Maybe it's not amortized for tax purposes, but it effectively is for accounting purposes, since you have to figure out how much it costs over a given period of time, like a year. If you want to call it ROI, fine. The ROI on FTTH is excellent, if you use the right time periods. It's not going to get a good ROI or an ROI at all if you think in terms of 5 or 10 years, because that's a ridiculously short period of time for infrastructure. There's a reason that house mortgages are amortized over 30 years, and that's just one little house.

Quote:
Wireless is not just cellular. You continue to insist that the it will be years and years before anything faster than LTE is available. Of course, faster wireless options exist today. While the implementation costs is probably as high as fiber to the home, 802.11ad can deliver over 6 gigabits/per second. You seem to be stuck thinking of wireless as strictly one session per channel. There are so many ways to slice up a channel, without reducing effective throughput on any session, to list them all would take pages.
Wifi isn't going to help build a network that can do what GPON fiber can do. Wifi is limited to a few hundred feet at best. Sure, you can slice and dice one way or another, but at some point, you're going to just run out of bandwidth. Even U-Verse's pathetic bandwidth looks rather large compared to AT&T's wireless network. And U-Verse is already behind the game compared to cable.

Quote:
Sorry, you are wrong...you can push that much bandwidth through the air, and you can do it today (at a price). The only challenge is to make it economical and consumer oriented - neither of which are years long processes.
You can push gigabits through the air, yes. However, it does not scale. There is no way that you could push enough bandwidth through the air to even offer U-Verse wirelessly today, no matter what technology and how much spectrum you used. Even a dense grid of wireless sites would have thousands of subscribers on each site in urban areas.

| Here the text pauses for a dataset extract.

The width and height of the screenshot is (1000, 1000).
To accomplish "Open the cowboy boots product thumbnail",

To bring it back to the thread topic, what would be economical in rural areas would be for AT&T to use LTE for phone and data, and offer reasonable home internet packages, and bundle the TV with DirecTV.

Quote:
So, how many multi-billion dollar telecommunications companies have you run? It is easy to play Monday morning quarterback. AT&T did what they could with they what had and the resources they were willing to spend. Last time I checked, AT&T as a whole was doing rather well. Their business doesn't start and end with UVerse. At the rate people are dropping traditional POTS service AT&T could probably solve a lot of their last mile problems bonding multiple pairs together. Even with their problems, UVerse is growing, while the cable companies that are "torturing" them continue to lose subscribers.
It's not Monday morning quarterbacking. I was saying the same thing when AT&T started their idiotic U-Verse program. It was obvious back then that FIOS, at least the fiber part, was the right way to go. Whether Verizon should have gone IPTV is up for debate, as their system today is completely out of capacity for additional video channels. However, since they are running BPON and GPON, it wouldn't be hard at all to slap an IPTV system on top of their existing product, and over time phase out QAM, or run a hybrid system and not tri-mux anything on the QAM system, with the less popular content on the IPTV system. In fact, I think they might have the ability to do that today, except for CableCard support for the non-QAM material...

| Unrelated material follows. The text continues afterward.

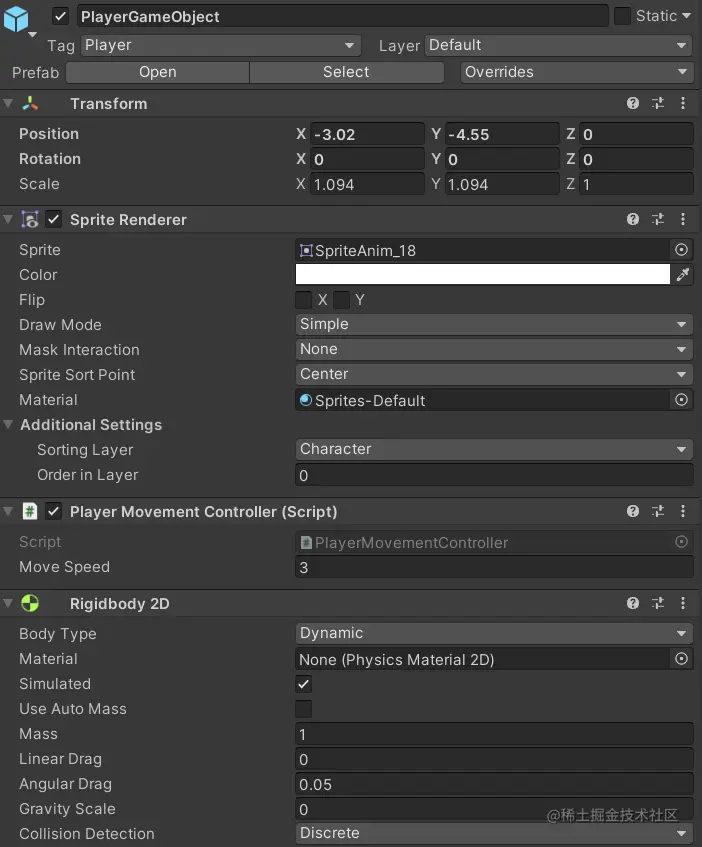
Task: Click eyedropper icon next to Color
Action: click(683, 275)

U-Verse has no long-term viability. They've found some customers who hate the cable company and will try anything that's not Comcast or TWC or whoever. However, over time, as their bandwidth needs grow, and U-Verse can't deliver, they will go back to cable, unless AT&T start running a huge amount of fiber.

Quote:
But they and Verizon have both, independently, come to the conclusion that wireless transmission of some form will have better ROI than pulling more cable. You may think you're smarter that they are, and smarter than the rest of us, and you may be right...but I wouldn't bet on it.
They're two different businesses, and if they had competent leadership, would be run basically separately, with each getting the upgrades that it needs.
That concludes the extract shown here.